Collected data>
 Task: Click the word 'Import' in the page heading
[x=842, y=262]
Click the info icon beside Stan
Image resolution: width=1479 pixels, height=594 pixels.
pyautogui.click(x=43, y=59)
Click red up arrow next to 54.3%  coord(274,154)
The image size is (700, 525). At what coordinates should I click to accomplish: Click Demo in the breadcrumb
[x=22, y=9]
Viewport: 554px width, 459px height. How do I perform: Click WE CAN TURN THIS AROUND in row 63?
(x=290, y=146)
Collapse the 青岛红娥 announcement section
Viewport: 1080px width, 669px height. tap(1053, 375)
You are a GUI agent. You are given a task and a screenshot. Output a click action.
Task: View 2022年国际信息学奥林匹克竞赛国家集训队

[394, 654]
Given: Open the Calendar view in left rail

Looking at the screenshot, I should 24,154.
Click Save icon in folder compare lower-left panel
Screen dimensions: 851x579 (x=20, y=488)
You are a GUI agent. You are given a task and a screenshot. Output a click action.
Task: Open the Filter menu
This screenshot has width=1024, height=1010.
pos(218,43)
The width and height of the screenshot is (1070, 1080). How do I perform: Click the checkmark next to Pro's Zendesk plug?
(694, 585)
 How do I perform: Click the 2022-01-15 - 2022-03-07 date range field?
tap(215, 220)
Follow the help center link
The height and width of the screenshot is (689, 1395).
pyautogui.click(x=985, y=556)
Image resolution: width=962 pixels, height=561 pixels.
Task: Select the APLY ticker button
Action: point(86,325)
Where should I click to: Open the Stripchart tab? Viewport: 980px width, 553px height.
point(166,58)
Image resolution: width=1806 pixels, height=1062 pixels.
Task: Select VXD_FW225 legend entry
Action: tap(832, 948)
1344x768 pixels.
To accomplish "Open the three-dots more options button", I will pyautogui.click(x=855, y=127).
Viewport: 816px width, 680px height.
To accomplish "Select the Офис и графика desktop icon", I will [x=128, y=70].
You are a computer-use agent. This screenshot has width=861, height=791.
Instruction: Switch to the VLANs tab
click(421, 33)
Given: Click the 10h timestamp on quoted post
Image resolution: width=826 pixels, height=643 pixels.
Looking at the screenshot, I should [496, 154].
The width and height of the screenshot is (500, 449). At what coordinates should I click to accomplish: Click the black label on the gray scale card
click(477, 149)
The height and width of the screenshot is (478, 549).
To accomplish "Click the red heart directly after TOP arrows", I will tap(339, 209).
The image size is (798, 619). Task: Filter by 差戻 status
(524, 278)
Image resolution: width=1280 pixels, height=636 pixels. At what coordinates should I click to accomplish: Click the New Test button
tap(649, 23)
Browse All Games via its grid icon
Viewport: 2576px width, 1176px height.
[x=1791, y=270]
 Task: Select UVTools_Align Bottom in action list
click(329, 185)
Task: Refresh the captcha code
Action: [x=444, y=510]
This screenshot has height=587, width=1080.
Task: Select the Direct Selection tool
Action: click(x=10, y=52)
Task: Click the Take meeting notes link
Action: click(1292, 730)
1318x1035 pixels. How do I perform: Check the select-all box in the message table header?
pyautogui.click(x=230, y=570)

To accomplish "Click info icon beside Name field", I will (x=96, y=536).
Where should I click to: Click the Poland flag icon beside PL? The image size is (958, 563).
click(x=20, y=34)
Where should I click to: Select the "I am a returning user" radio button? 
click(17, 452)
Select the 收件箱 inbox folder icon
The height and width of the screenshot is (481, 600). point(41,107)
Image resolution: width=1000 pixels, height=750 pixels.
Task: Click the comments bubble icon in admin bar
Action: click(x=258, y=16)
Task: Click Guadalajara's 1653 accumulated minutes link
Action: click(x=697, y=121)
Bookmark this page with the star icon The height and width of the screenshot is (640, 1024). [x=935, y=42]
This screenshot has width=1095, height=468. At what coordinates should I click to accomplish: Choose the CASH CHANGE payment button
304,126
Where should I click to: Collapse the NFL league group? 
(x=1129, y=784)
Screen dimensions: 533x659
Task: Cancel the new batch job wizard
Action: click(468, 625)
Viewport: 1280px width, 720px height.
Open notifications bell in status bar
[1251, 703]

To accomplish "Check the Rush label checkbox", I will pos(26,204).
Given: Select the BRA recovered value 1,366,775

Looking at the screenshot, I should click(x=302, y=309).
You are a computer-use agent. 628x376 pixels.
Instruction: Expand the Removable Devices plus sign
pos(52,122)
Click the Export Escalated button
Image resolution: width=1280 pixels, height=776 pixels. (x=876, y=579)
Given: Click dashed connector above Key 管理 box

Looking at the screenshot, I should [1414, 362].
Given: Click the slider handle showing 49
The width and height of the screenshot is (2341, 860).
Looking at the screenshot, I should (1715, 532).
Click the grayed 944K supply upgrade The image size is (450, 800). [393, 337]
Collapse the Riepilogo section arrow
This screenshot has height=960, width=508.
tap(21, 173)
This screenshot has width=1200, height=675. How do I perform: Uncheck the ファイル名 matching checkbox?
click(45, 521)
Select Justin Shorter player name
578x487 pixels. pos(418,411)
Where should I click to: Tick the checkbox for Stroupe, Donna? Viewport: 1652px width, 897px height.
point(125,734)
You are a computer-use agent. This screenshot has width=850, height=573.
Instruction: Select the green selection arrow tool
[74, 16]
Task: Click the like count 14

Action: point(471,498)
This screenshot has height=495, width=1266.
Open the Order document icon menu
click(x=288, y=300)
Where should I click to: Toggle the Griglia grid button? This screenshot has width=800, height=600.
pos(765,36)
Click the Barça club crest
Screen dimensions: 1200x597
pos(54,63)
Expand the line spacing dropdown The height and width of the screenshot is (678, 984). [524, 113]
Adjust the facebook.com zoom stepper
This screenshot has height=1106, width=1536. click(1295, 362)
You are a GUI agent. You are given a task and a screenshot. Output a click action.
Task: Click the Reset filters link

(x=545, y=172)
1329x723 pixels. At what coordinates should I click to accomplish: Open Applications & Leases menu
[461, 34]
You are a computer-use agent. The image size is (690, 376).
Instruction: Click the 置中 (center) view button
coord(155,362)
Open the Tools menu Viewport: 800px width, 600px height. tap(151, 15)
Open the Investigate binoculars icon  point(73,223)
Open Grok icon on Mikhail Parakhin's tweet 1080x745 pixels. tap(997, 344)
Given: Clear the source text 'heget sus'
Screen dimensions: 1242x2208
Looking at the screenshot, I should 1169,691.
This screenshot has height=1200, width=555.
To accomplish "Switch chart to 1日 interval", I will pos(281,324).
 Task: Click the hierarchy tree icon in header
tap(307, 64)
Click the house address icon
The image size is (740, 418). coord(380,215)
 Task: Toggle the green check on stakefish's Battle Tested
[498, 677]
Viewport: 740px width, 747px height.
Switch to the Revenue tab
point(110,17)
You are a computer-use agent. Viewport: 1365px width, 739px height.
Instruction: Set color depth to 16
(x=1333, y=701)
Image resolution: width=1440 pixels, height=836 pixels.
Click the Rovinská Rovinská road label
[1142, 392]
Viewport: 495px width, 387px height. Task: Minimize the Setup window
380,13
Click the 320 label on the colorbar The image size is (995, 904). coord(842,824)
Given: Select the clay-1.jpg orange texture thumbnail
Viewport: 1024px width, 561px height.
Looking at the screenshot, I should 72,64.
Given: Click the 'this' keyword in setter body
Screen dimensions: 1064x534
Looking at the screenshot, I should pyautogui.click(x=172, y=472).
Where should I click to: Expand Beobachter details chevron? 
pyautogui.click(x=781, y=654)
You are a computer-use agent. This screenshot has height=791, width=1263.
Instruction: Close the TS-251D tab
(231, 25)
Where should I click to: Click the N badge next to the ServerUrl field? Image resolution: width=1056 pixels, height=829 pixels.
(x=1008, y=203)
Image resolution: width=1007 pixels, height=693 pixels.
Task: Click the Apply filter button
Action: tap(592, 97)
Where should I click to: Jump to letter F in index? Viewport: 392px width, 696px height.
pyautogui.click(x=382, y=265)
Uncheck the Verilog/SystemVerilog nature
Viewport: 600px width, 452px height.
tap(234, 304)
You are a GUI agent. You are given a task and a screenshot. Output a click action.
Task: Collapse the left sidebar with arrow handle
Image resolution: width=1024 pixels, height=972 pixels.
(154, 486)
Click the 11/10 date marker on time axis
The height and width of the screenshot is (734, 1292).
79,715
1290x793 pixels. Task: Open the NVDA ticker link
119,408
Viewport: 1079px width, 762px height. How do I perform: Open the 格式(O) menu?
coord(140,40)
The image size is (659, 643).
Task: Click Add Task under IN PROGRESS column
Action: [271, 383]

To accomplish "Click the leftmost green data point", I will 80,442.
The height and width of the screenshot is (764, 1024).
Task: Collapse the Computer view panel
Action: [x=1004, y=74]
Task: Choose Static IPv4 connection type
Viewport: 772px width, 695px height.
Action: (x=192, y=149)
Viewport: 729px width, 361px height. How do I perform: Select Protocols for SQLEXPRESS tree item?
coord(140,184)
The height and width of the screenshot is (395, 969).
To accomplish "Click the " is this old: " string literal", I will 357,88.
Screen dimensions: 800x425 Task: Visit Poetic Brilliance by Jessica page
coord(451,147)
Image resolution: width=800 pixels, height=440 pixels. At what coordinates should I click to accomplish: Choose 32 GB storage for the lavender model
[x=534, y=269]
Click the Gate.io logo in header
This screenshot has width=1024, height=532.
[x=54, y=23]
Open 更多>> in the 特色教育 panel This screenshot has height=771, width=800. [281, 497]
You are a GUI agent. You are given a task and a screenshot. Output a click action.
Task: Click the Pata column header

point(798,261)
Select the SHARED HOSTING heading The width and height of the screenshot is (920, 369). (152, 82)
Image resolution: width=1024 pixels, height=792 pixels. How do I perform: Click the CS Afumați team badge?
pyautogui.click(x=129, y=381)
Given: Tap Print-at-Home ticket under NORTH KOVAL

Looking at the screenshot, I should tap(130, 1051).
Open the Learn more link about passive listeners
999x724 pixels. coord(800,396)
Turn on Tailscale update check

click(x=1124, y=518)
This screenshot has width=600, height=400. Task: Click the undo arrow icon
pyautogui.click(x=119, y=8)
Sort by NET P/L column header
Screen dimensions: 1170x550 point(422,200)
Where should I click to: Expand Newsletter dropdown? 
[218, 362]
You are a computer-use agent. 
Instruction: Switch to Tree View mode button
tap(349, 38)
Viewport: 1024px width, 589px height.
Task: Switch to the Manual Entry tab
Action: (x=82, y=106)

WHAT YOU ARE ASKED TO DO> Give back, word for word, only the lines above from the line holding "The height and width of the screenshot is (689, 1395)." to the line holding "1344x768 pixels.", both included.

RESPONSE>
The height and width of the screenshot is (689, 1395).
pyautogui.click(x=985, y=556)
Image resolution: width=962 pixels, height=561 pixels.
Task: Select the APLY ticker button
Action: point(86,325)
Where should I click to: Open the Stripchart tab? Viewport: 980px width, 553px height.
point(166,58)
Image resolution: width=1806 pixels, height=1062 pixels.
Task: Select VXD_FW225 legend entry
Action: tap(832, 948)
1344x768 pixels.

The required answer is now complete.